By DUSTIN BLITCHOK
Of The Oakland Press
A Sylvan Lake police officer accidentally shot himself in the hand last month and struck another officer’s hip when his gun went off in the police department’s office in the city’s Department of Public Works garage.
Officer Michael Mondeau was preparing for duty at about 3 p.m. June 25 when his Glock 23 discharged, according to a report obtained using the Freedom of Information Act.
The .40 caliber bullet went through Mondeau’s left hand and grazed his abdomen before ricocheting off a countertop and striking Officer Eric Zuehlk’s hip.
The gun went off while Mondeau was inserting a magazine into the handgun, Zuehlk wrote in the incident report.
“Mike is extremely safe with firearms,”
Zuehlk said in a phone interview after the report was released.

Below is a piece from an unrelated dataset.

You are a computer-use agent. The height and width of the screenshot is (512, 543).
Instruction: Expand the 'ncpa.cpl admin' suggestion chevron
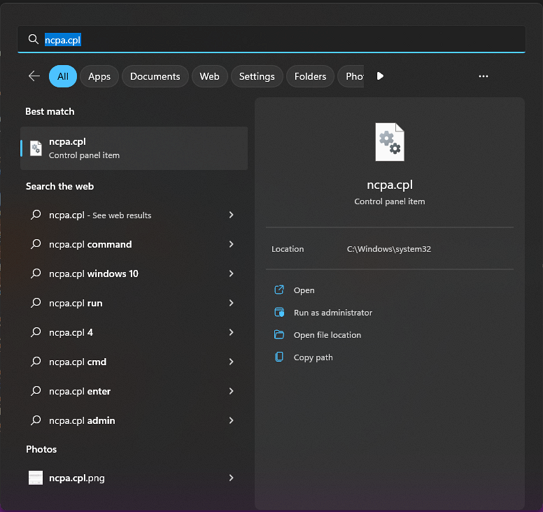point(231,421)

The bullet “struck Mondeau in the palm of his left hand, exited the pinky side of his hand and grazed his abdomen. The round continued and struck the countertop approximately two inches from my left hip, ricocheted and glanced off my left hip,” Zuehlk’s report said.

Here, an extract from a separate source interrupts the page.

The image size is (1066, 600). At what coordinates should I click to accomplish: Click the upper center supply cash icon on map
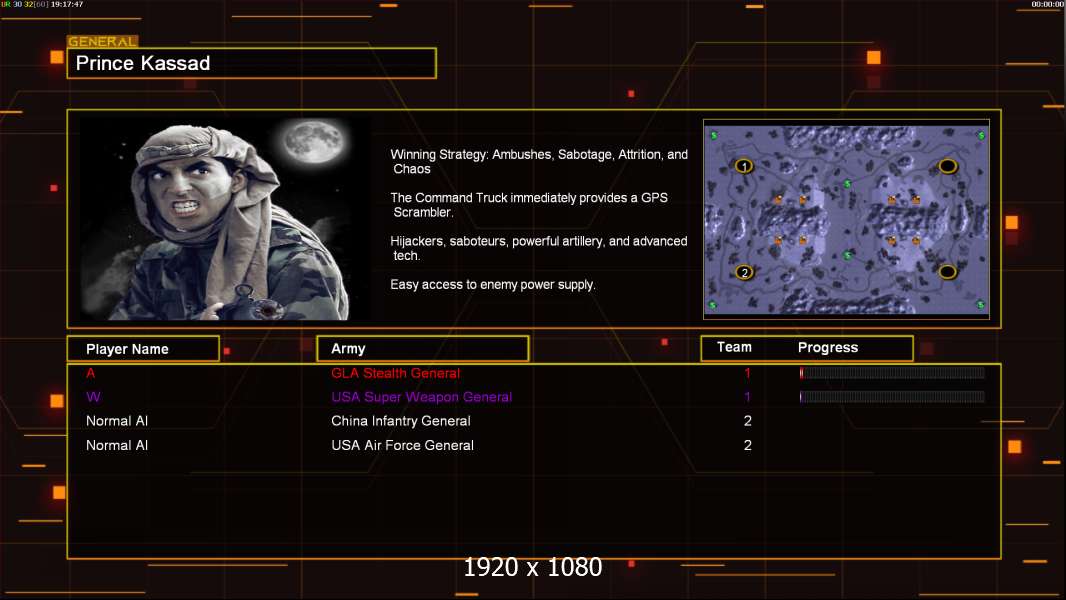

Doctors let the shrapnel in Zuehlk’s left hip come out on its own; he was not admitted to the hospital.
“Mine were very minor injuries ... nothing serious,” Zuehlk said, adding that Mondeau is still out on medical leave and healing from the injury.
Six other officers were in the room when the gun went off, Officer Aaron Schultz’s report said.

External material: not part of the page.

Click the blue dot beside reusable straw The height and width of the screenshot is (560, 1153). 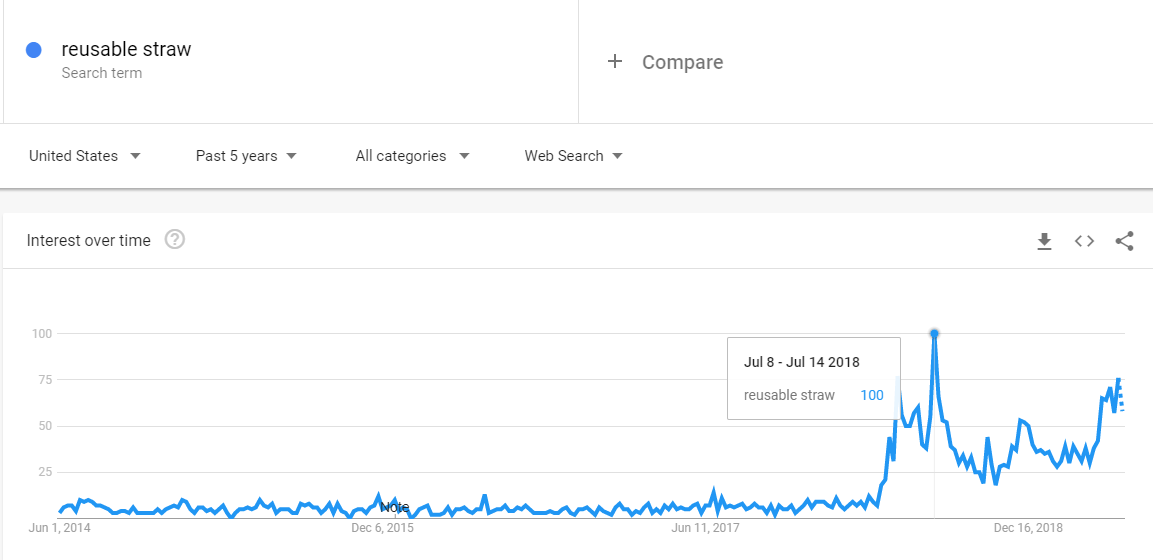point(34,50)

Reserve Officer Paul Searle was putting on his boots in the department’s locker room when he heard “what appeared to be a gunshot go off” in the adjacent room. The reserve officer cut off Mondeau’s shirt with scissors and held a bandage to his hand until paramedics arrived.
The West Bloomfield Fire Department responded to the shooting and took Mondeau to McLaren Oakland hospital in Pontiac. A surgeon at the hospital said Mondeau did not break any bones in his wounded hand or suffer any nerve damage; the police officer was kept overnight for observation.
The spent bullet was found on the floor of the police department’s office. The blood and tissue left behind at the scene were cleaned up by Aftermath, Inc.